Transition:, Mais si la solitude nous permet de mieux nous retrouver avec nous même, elle nous aide également à nous ouvrir aux autres. Se séparer pour mieux se retrouver, mieux se reconnecter.
III. La présence d'autrui peut être aussi nécessaire à la prise de conscience de soi
Si nous restons ancrés dans la solitude, comment peut-on avoir la certitude de son existence et de son identité ? Cette question, nous interroge sur le rôle de la présence de l’autre dans la constitution et la construction de notre conscience. L’humain a besoin de contact avec autrui pour se définir, se prouver son existence, mais également pour reconnaître son « soi ». De par la communication avec autrui, nous apercevons dans les regards, les mimiques et les remarques une nouvelle perception de nous-mêmes, qui viendra à un moment ou un autre nous remettre en question, nous faire prendre conscience. Si on ne considère pas les individus autour de nous, nos pairs, nos amis, notre famille, comment pouvons-nous nous examiner nous-mêmes ? La présence de l’autre nous ouvre un univers de relations interpersonnelles et devient une source de richesse et d’échanges pour notre conscience.
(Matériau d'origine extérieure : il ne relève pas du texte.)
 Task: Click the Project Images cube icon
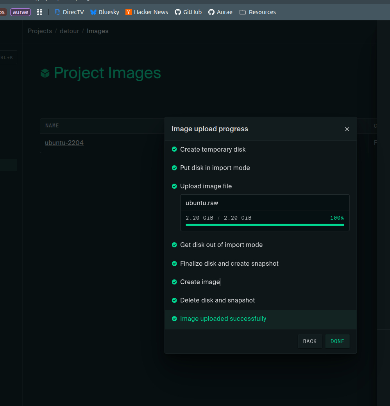(x=45, y=73)
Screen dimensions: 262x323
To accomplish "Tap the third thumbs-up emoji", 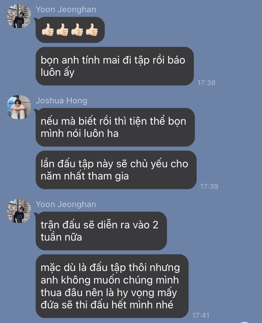I will [77, 30].
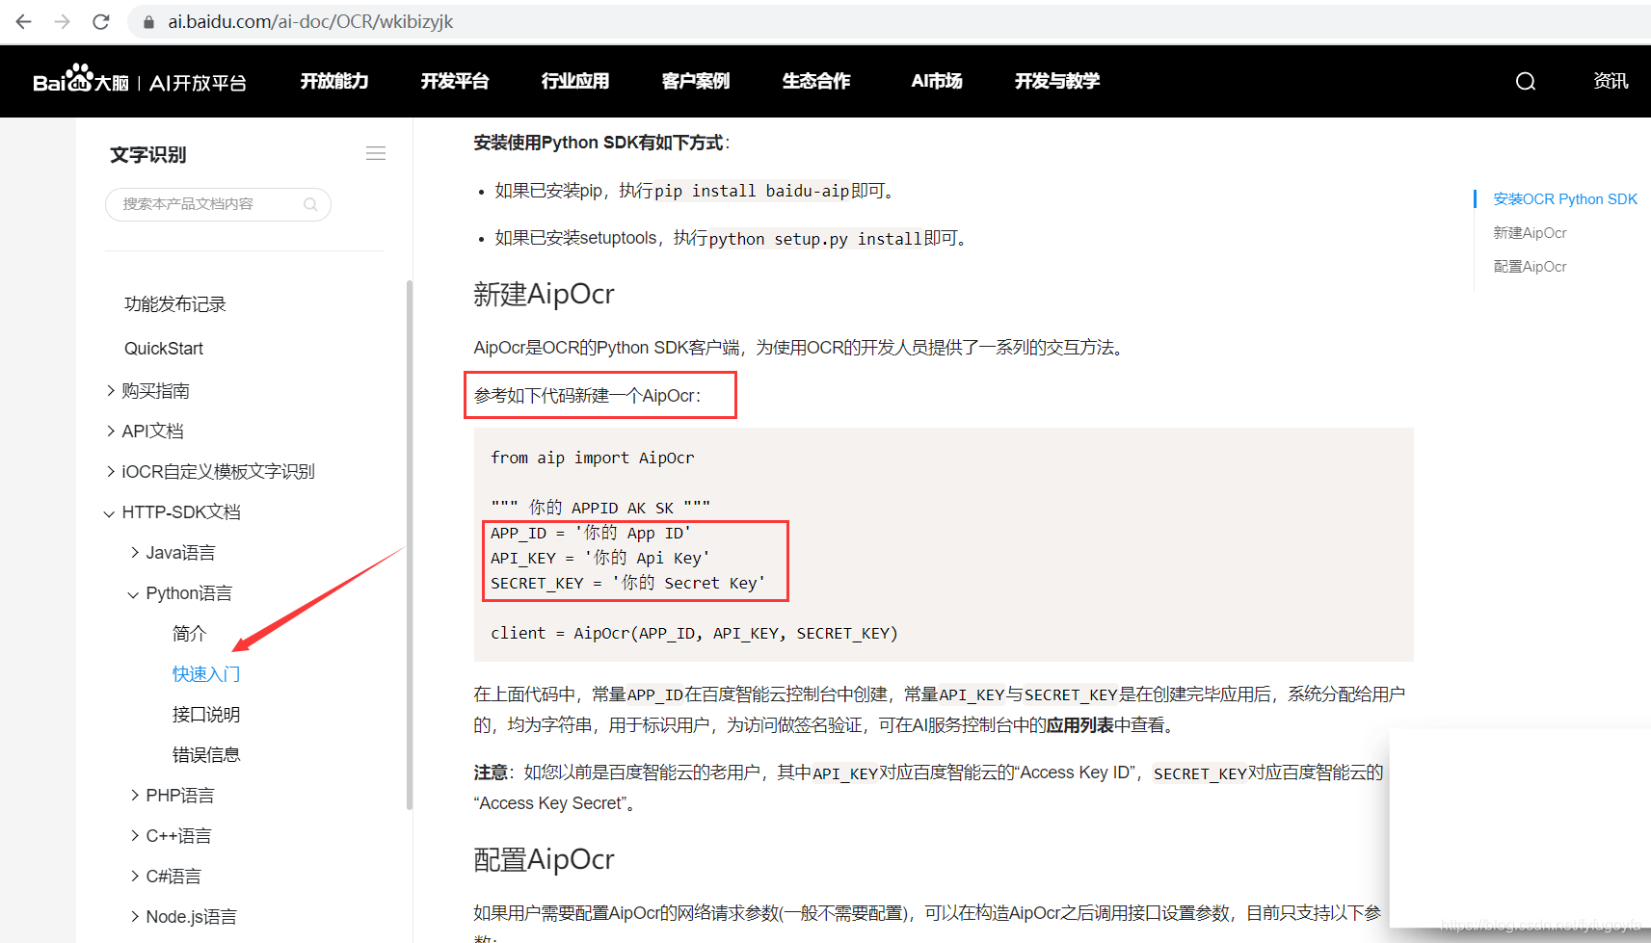Open the 接口说明 page

pos(206,715)
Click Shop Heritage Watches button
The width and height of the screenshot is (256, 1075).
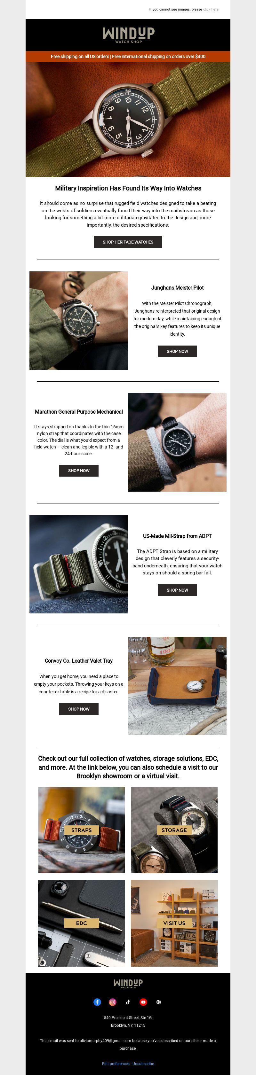point(128,242)
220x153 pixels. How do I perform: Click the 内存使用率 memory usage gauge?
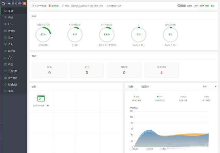click(x=107, y=35)
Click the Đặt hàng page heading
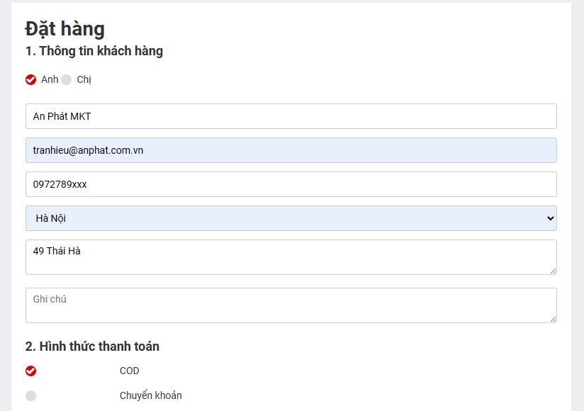This screenshot has width=584, height=411. [64, 29]
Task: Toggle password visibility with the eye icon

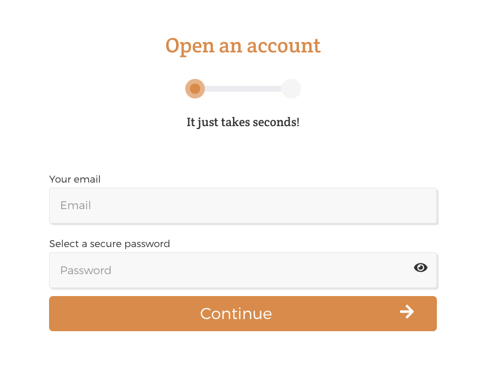Action: (x=420, y=268)
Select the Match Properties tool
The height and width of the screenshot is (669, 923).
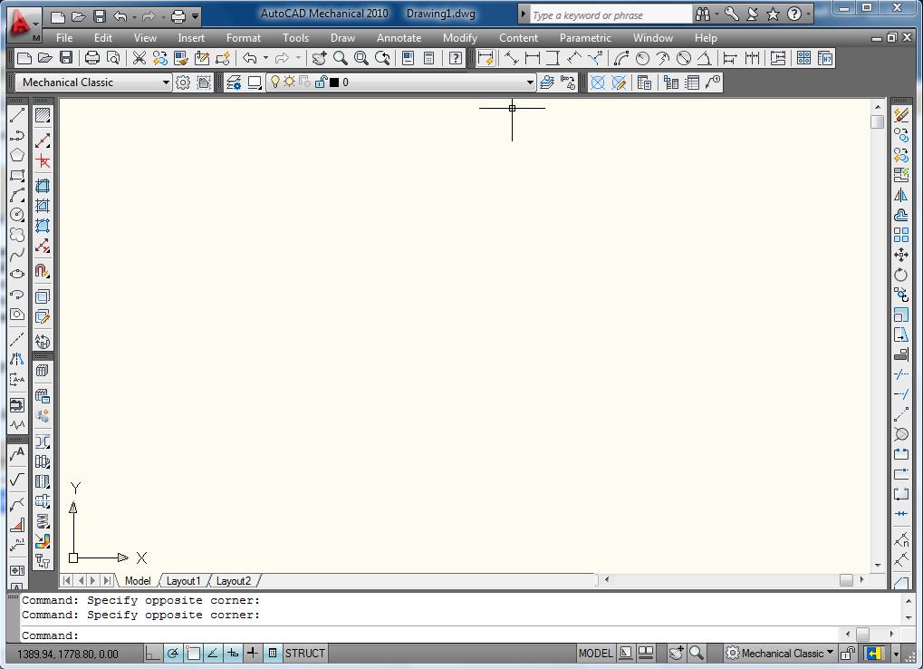coord(179,57)
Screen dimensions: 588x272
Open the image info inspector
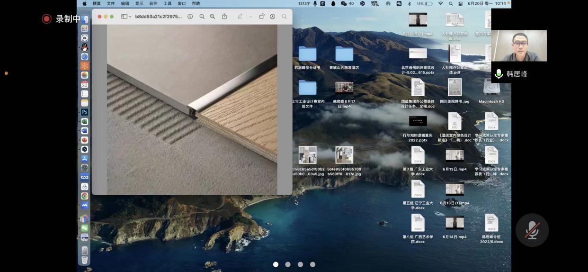(190, 17)
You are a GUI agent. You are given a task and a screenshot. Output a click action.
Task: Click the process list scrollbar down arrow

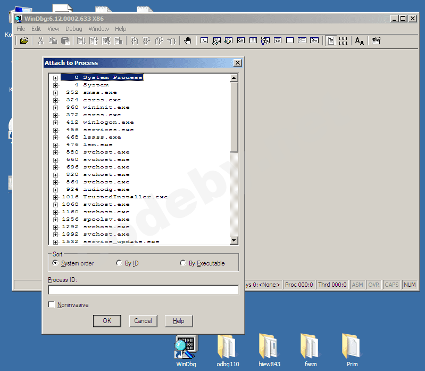click(x=234, y=241)
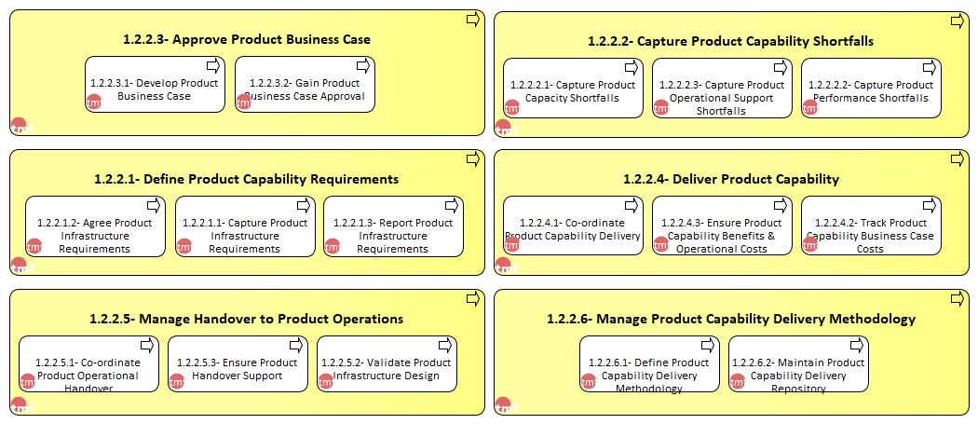The width and height of the screenshot is (978, 424).
Task: Select Track Product Capability Business Case Costs
Action: pyautogui.click(x=871, y=226)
Elle s’alimente de dialogues, de jugements, se confrontant à des pensées divergentes de la sienne (la nôtre) et offre à nos personnalités de nouvelles connaissances qui élargissent ses horizons. En effet l’humain, dans la solitude complète n’exploite que de moitié son potentiel, car la complexité du jeu social permet à la conscience de jouer plusieurs rôles qu’elle n’aurait jamais imaginé si elle était restée à l’écart.
L’aspect de délimitation aussi arrive par la rencontre avec l’autre. « La liberté des uns s’arrête là où commence celle des autres ». Si nous devions définir l’autre, on utiliserait sûrement le terme de « non-moi », dès lors tout ce qui n’est pas moi, me limite. Tant que je prends conscience d’autrui, je prends également conscience de moi-même, et je ne puis faire ce que je désire, si cela impacte l’autre. On a besoin de voir l’autre, l’extérieur de nous, pour mieux comprendre et analyser notre intérieur, notre conscience. L’aspect extérieur de nous, l’autre en soit, pourrait même redéfinir l’introspection vue plus haut menant à la prise de conscience. Prenons une qualité : l’amabilité. Comment dans la solitude, sans aucun pair autour de moi, pourrais-je savoir que je suis aimable ? Seuls, sans aucun repère autour de nous, nous ne pouvons le savoir. C’est donc en se confrontant aux autres que la prise de conscience intervient. Il y a donc d’abord un besoin de rencontre avec autrui avant de commencer à se connaître soi-même, et donc commencer des introspections dans la solitude.
Conclusion
En conclusion, la solitude peut s’avérer nécessaire à la prise de conscience de soi, seulement si elle est volontaire. Elle ne doit pas nous faire souffrir, nous esseuler et encore moins nous isoler, car la confrontation à l’autre est également une affirmation de sa conscience et de sa personnalité. Il faut tout de même savoir garder une distance quand il est question de prise de conscience, tout en gardant et acceptant le regard des autres pour connaître nos propres limites conscientes. Nous pouvons donc affirmer que, malgré le besoin de l’autre pour prendre conscience de notre propre existence, la solitude, elle, peut nous aider à prendre conscience de nous-mêmes, du moment où elle est désirée et non subie.